═════ DATA SECTION
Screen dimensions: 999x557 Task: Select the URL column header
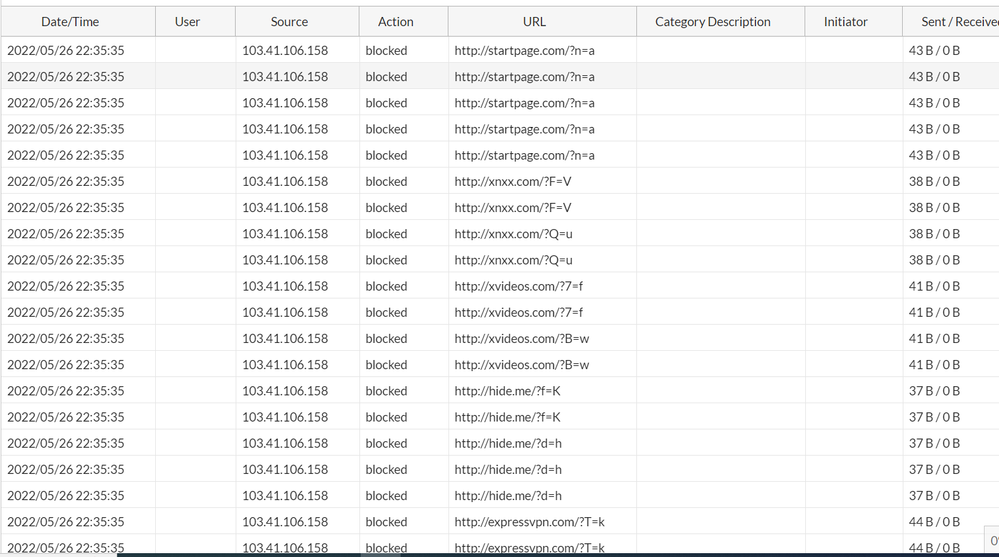(534, 21)
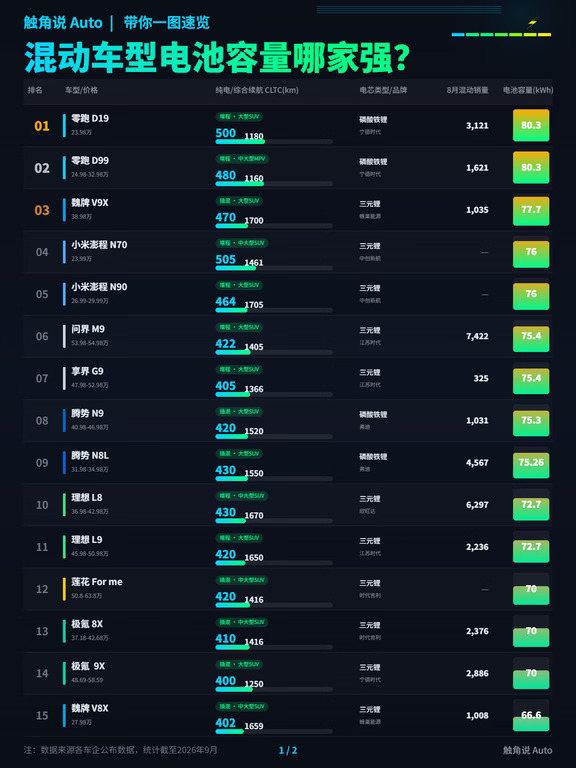Click the 80.3 battery swatch for 零跑 D19

pos(531,125)
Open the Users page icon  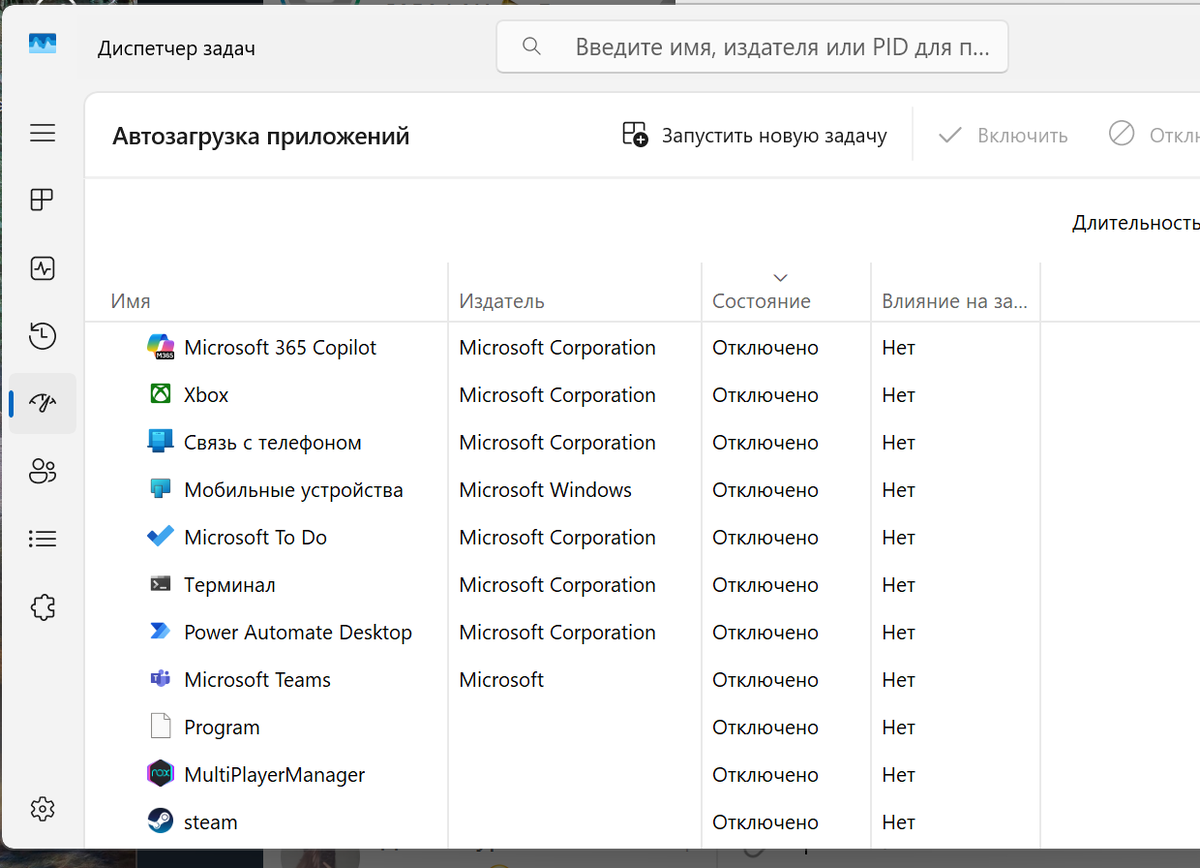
══════════
→ TASK DETAILS
Rename "column header" to "column heading" throughout the rows, keep all other text unchanged, and leave the pictures out.

→ ANSWER BELOW
Screen dimensions: 999x557 Task: Select the URL column heading
(534, 21)
Click the 80.3 battery swatch for 零跑 D19

pos(531,125)
Open the Users page icon  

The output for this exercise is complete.